Pour faire face à la crise sanitaire du Covid-19 dans le pays, le président de la République a annoncé la semaine dernière la “suspension des factures d’eau, de gaz ou d’électricité ainsi que des loyers” au profit des entreprises. Cette annonce n’est pas passée inaperçue et suscite beaucoup d’interrogations sur le sort du bail commercial, tant pour les bailleurs que pour les locataires.

L’Assemblée nationale a adopté, dimanche 22 mars, le projet de loi permettant l’instauration d’un “état d’urgence sanitaire” de deux mois face à l’épidémie due au coronavirus. Le gouvernement devrait prendre une ordonnance dans les prochains jours. Sans attendre cette ordonnance, le code civil prévoit déjà deux possibilités qui permettent au locataire de suspendre l’exécution de ses obligations pendant l’épidémie ou de renégocier le montant de son loyer.

A) La force majeure (article 1218 du Code civil)

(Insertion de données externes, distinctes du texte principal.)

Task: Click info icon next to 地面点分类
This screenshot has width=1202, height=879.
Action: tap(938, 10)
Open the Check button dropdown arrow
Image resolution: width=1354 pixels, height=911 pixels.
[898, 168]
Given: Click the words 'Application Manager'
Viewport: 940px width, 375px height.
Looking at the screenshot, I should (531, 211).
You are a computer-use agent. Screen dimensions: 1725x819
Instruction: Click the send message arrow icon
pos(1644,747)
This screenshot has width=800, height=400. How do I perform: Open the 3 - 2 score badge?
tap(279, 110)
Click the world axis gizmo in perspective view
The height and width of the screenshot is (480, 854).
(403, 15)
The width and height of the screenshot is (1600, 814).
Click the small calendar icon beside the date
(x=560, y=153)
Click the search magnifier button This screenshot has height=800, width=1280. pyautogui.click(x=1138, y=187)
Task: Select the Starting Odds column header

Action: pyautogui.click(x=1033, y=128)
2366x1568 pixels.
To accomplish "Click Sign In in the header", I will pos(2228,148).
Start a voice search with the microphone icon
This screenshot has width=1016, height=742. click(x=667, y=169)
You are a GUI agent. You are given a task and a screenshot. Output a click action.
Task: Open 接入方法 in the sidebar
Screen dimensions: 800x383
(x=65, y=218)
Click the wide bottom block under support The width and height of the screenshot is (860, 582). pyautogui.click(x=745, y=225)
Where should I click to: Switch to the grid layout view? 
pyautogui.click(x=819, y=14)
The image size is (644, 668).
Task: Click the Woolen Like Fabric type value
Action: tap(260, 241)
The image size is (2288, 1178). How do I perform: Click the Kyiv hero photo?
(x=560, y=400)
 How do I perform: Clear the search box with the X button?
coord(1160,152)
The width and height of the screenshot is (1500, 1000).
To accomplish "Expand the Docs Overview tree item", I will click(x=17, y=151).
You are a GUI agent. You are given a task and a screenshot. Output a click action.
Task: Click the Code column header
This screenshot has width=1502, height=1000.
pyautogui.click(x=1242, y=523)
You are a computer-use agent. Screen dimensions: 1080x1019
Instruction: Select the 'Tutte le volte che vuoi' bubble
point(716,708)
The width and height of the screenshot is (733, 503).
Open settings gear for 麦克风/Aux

L’article 1218 du Code civil dispose : “Il y a force majeure en matière contractuelle lorsqu’un événement échappant au contrôle du débiteur, qui ne pouvait être raisonnablement prévu lors de la conclusion du contrat et dont les effets ne peuvent être évités pas des mesures appropriées, empêche l’exécution de son obligation par le débiteur. Si l’empêchement est temporaire, l’exécution de l’obligation est suspendue à moins que le retard qui en résulterait ne justifie la résolution du contrat. Si l’empêchement est définitif, le contrat est résolu de plein droit et les parties sont libérées de leurs obligations dans les conditions prévues aux articles 1351 et 1351-1”.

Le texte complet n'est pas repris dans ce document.